• **Exercise task 1**
In the thread about pet beds, shorten the paragraph that begins "Sammy has 2 (and uses neither)" into a short list that keeps its main facts.

• **Text passage**
***
# type of bed



## damara23 (Nov 24, 2012)

I'm trying to get Paris her own bed. Now she sleeps in mine and lays on the floor or sofa during the day.

I noticed that she likes to prop her head on something while sleeping. What type of bed does your baby have? Is there one that they like a lot or that you highly recommend?

To Yogi (if you see this)- Just saw the addition to the fam on fb, Bogi! Hi Bogi!


----------



## Ryder's Mom (Jun 10, 2011)

Ryder has two kinds of beds: a little cat cubby (shh, we don't tell him it's for cats!) and a regular bed. He loves both of them.








(He obviously doesn't know how to sleep in a bed the right way)


----------



## mdbflorida (Feb 28, 2013)

Zach likes the one that has the higher border around so he can prop his head up too! Zach like the top of the sofa  and uses my husbands shoulder.


----------



## lols82 (Nov 13, 2012)

Sammy has 2 (and uses neither). He has a little sort of round one that he would never go in, that now houses all of his soft toys. He has a big flat rectangular one which he always slept on and let him lie in his weird and wonderful positions. He now sleeps on our bed and sleeps behind my head on my pillow. I don't think he would take too kindly to my attempting to get him to sleep down in his own bed now after almost 3 months in bed.


----------



## Leila'sMommy (Oct 20, 2012)

I got Leila a cat bed when we first got her because she was so tiny and it was smaller than the dog beds. Later, I got her a dog bed that's rectangular with the sides. But she only humps on it. The only places she will sleep are on me, beside me, or on the floor. 


Sent from Petguide.com Free App


----------



## luvsmalts (Oct 21, 2008)

I've tried various beds but he always ends up on the top of the sofa.


----------



## babycake7 (Jan 30, 2012)

Bella has a PEI pod bed which she loves and she also has a bed that I keep in her IRIS pen - I always get one with high sides or bolsters because she loves to prop her head up...


----------



## damara23 (Nov 24, 2012)

Before Paris came home, I bought crateware so she could use her crate as a bed. She did sleep in it as a puppy up until her spay....

Kelley - so proud that Ryder uses his! Wish Paris could adjust to a bed.
Laura - Sammy sounds like he sleeps like Paris, after her spay, she slept with me and has been there for months. 

Pam - LOL with Leila humping the bed. Paris discovered "the dirty" on her stuffed banana.

By the sounds of everyone's replies, I may be fighting an uphill battle?
***
• **Records**
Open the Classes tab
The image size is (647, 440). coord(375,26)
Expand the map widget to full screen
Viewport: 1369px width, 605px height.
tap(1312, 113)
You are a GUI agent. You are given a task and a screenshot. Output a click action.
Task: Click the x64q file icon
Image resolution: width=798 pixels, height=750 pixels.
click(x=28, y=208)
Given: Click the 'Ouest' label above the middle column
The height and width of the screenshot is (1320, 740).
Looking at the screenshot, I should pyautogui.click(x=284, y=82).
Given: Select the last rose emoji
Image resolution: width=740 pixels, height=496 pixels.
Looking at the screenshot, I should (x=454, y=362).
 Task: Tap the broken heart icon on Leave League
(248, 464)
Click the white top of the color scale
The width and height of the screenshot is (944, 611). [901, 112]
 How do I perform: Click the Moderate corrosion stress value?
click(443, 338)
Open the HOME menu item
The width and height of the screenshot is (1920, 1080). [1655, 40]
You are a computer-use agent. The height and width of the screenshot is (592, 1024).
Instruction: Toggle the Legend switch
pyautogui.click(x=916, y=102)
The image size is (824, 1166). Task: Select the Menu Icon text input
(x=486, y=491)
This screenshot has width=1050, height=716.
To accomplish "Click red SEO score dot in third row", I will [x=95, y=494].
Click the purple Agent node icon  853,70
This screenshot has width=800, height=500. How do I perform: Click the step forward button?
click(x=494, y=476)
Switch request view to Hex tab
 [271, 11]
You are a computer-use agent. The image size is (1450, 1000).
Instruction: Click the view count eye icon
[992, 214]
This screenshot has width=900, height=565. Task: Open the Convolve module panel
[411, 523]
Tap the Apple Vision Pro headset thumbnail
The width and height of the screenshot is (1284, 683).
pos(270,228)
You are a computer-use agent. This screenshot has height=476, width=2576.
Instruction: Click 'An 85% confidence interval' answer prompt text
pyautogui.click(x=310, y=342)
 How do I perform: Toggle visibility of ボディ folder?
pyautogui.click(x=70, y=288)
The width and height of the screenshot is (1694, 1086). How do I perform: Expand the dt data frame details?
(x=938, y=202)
***
• **Exercise task 2**
Recast the records as a numbered list, starting with the line that contains "The width and height of the screenshot is (1694, 1086)." and going on through the end of the records. Leave out blank lines.

• **Expected answer 1**
- Sammy has two beds but uses neither.
- He never went into the small round one, which now holds his soft toys.
- He always used to sleep on the big flat rectangular one, lying in odd positions.
- He now sleeps on the poster's bed, on the pillow behind the poster's head.
- After almost three months there, he probably wouldn't accept a move back to his own bed.

• **Expected answer 2**
1. The width and height of the screenshot is (1694, 1086). How do I perform: Expand the dt data frame details?
2. (x=938, y=202)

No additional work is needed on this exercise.